Designing and developing bespoke software products often requires big teams, timelines, and budgets. Professional app development projects can cost hundreds of thousands of dollars just to get to the initial launch. And delivering new features, fixes, and updates in the months that follow can cost hundreds of thousands more.
With those kinds of numbers in play, clients and their agencies will often (make that always) look for ways to save time and money on any given project. That’s good … you should always be looking at the bottom line to make sure you’re getting value for your spend.
But certain items turn up on the chopping block time and again. And that can be bad … in reality, the items that get cut are often high value.
By keeping these 5 things in your project plan (and in your budget), your may actually cut your total costs over time, significantly, and your product will be a whole lot better.
1) Discovery is a Must
You might have an idea of the features and initial designs you want. At Small Planet we use that as a starting point, then dedicate at least two weeks to a Discovery phase to validate and refine your product vision.

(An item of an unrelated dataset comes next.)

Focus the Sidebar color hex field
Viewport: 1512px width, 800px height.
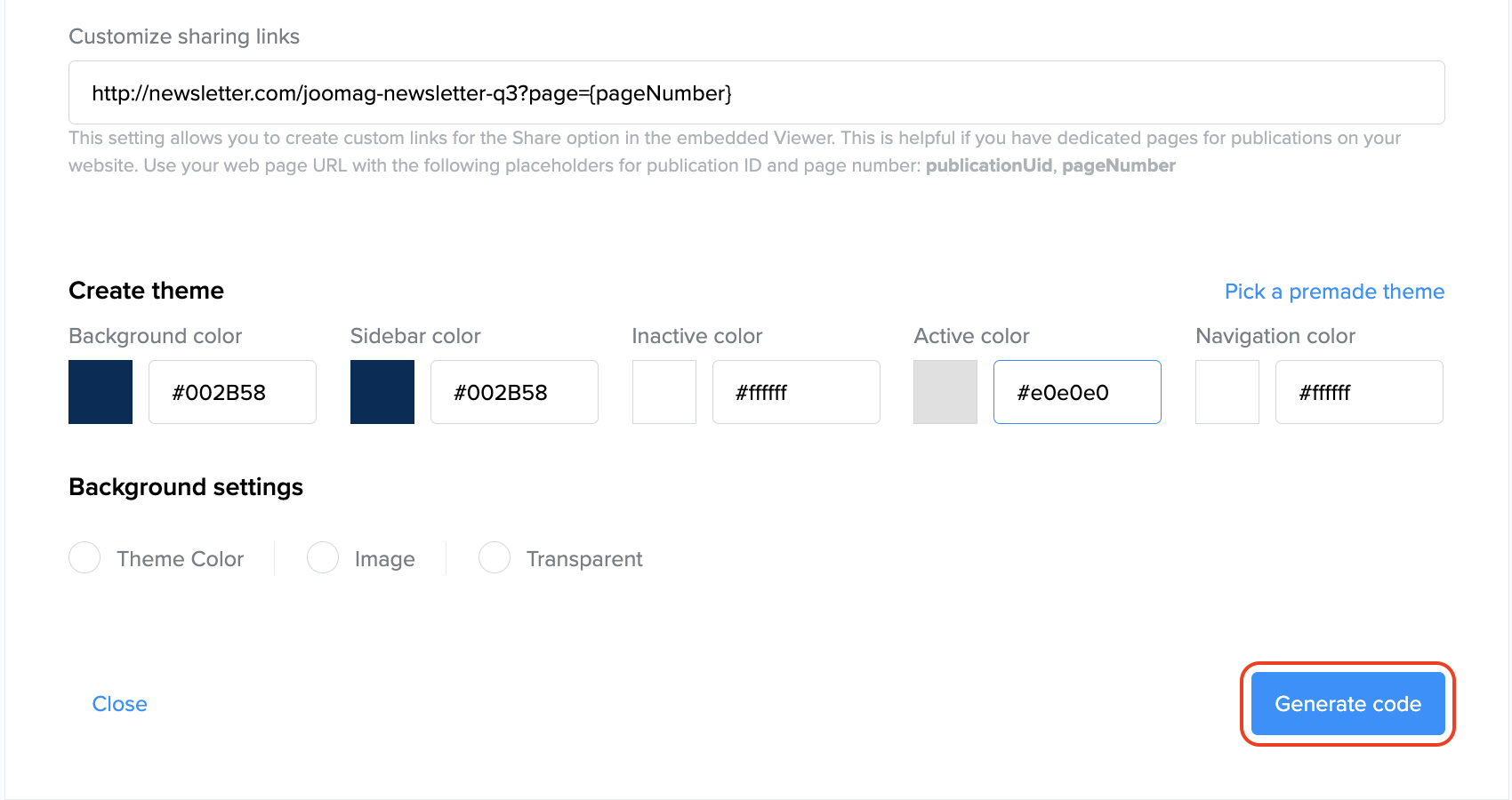[514, 392]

Why do we do that? You already know what you want, right? Discovery helps us figure out if that’s worth wanting. And if it is, how we’re going to get there. We cover the basics, like identifying team members, establishing a working process, and conducting UX research. But if done right, Discovery actually lives up to its name and we unearth invaluable insights while conducting essential tasks, like:
- Defining business and user experience objectives
- Committing to your product’s main concept and value proposition
- Prioritizing app functionality
- Assessing technical considerations
- Auditing available content and any new content creation needs
- Defining all of your branding/design requirements
- Building an informed project budget and schedule
- Creating initial UX documentation
A clear working process…that part is especially critical. We’ve launched hundreds of apps and app updates for clients with complex organizational structures—lots of stakeholders, lots of valid opinions, lots of approvals—and keeping it all together needs the clear, open communication you establish up front in Discovery.

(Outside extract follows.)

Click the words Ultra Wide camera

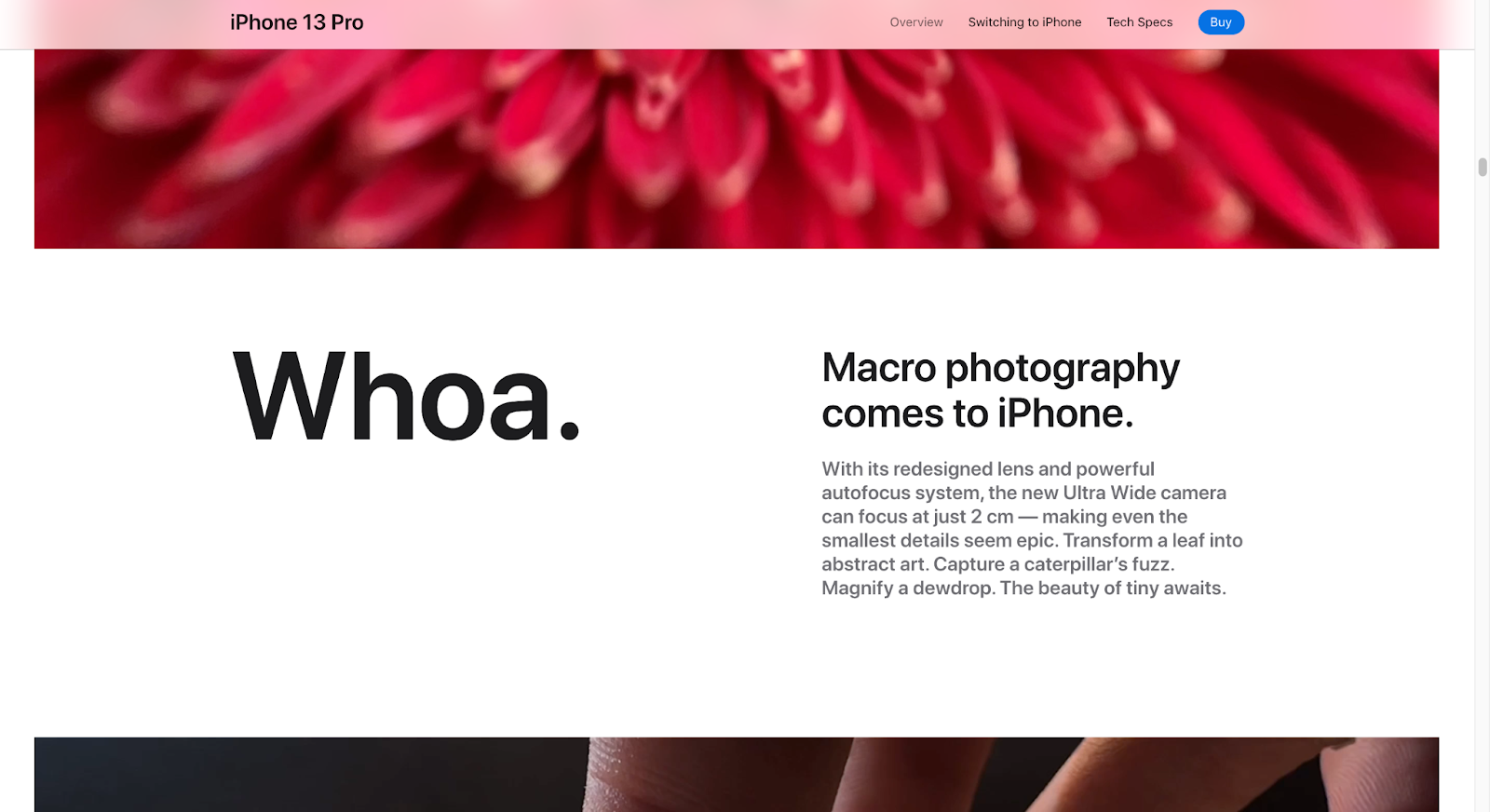1145,493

2) User Testing is Worth It
This one is usually the first to go when you’re looking to save time and money, but we’ve learned something valuable every single time we conduct proper user testing during design and development.
You don’t want good money chasing bad, and discovering UX issues early saves a lot of time and energy expended on fixes later. Also, testing helps your team think more clearly about the product they are making and prioritize future work flows better.
3) Dedicated QA
It’s not uncommon to hear that “Quality Assurance is not a Phase.” QA is not something you want to wait to do until the end of a project, it’s better to have someone on your project team working QA from the onset. At minimum, we build in two to four weeks after feature lock to put the application through its paces before release. Trust me, this is not a good place to save time and money.

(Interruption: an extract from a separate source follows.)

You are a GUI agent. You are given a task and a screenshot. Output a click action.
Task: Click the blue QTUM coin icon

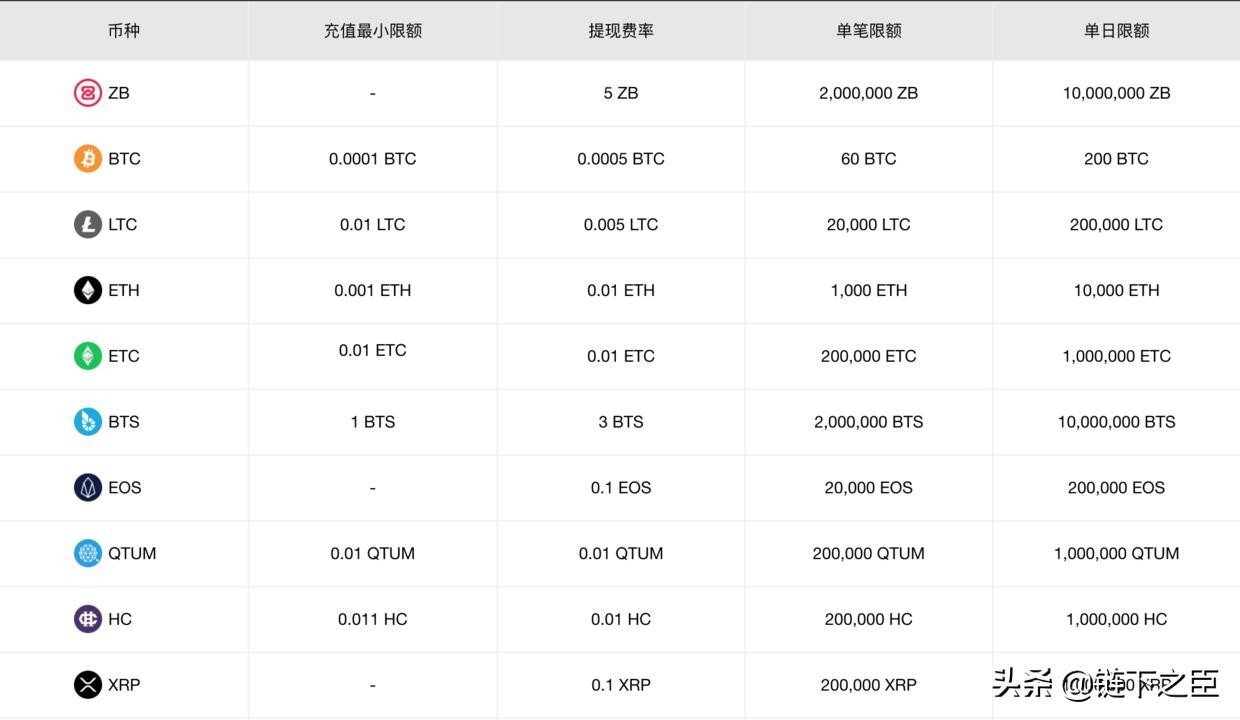pos(88,553)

4) Better Living Through Analytics
Installing a third-party analytics package is usually straightforward. You know what takes real time and effort? Figuring out what to measure, then taking the time to extract meaningful insights out of the data once your app is live.
Fact-based knowledge of how users are using your software — what’s working, what isn’t — is super-helpful when establishing future phases of work. You have to budget for analytics resources, as well as the time it takes to actually look at the data and recommend improvements.
5) Call the White Hats
We see more and more projects that involve integrating with a customer’s existing back-end systems, so security becomes a legitimate concern. There’s real value in budgeting for a third party firm to do a security pass. Seeing how a “white hat” security firm might try to hack you will cost an extra few weeks and some additional dollars now, but is well worth it in the long-term.